(Location data for words and elements)

▼

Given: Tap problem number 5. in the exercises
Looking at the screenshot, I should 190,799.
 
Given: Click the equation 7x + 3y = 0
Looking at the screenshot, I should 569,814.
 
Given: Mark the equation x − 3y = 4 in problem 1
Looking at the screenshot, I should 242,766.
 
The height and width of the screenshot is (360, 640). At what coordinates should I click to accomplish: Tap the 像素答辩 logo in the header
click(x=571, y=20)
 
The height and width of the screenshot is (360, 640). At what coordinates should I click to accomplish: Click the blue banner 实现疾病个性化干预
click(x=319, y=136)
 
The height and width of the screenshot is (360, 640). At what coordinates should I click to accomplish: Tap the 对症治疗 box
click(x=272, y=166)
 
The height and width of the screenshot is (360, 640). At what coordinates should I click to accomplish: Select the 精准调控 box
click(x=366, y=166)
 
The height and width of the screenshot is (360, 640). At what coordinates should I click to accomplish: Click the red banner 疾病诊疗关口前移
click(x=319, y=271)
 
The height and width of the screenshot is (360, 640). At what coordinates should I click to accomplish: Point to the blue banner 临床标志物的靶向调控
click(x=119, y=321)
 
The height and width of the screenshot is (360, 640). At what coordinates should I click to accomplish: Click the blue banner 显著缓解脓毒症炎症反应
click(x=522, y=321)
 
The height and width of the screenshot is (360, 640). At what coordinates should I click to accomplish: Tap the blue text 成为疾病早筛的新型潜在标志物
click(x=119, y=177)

▲

- Problem to solve -
Copy word for word every line of the material from the line with "blue banner 临床标志物的靶向调控" up to and including its final line.

- Solved exercise -
The height and width of the screenshot is (360, 640). At what coordinates should I click to accomplish: Point to the blue banner 临床标志物的靶向调控
click(x=119, y=321)
 
The height and width of the screenshot is (360, 640). At what coordinates should I click to accomplish: Click the blue banner 显著缓解脓毒症炎症反应
click(x=522, y=321)
 
The height and width of the screenshot is (360, 640). At what coordinates should I click to accomplish: Tap the blue text 成为疾病早筛的新型潜在标志物
click(x=119, y=177)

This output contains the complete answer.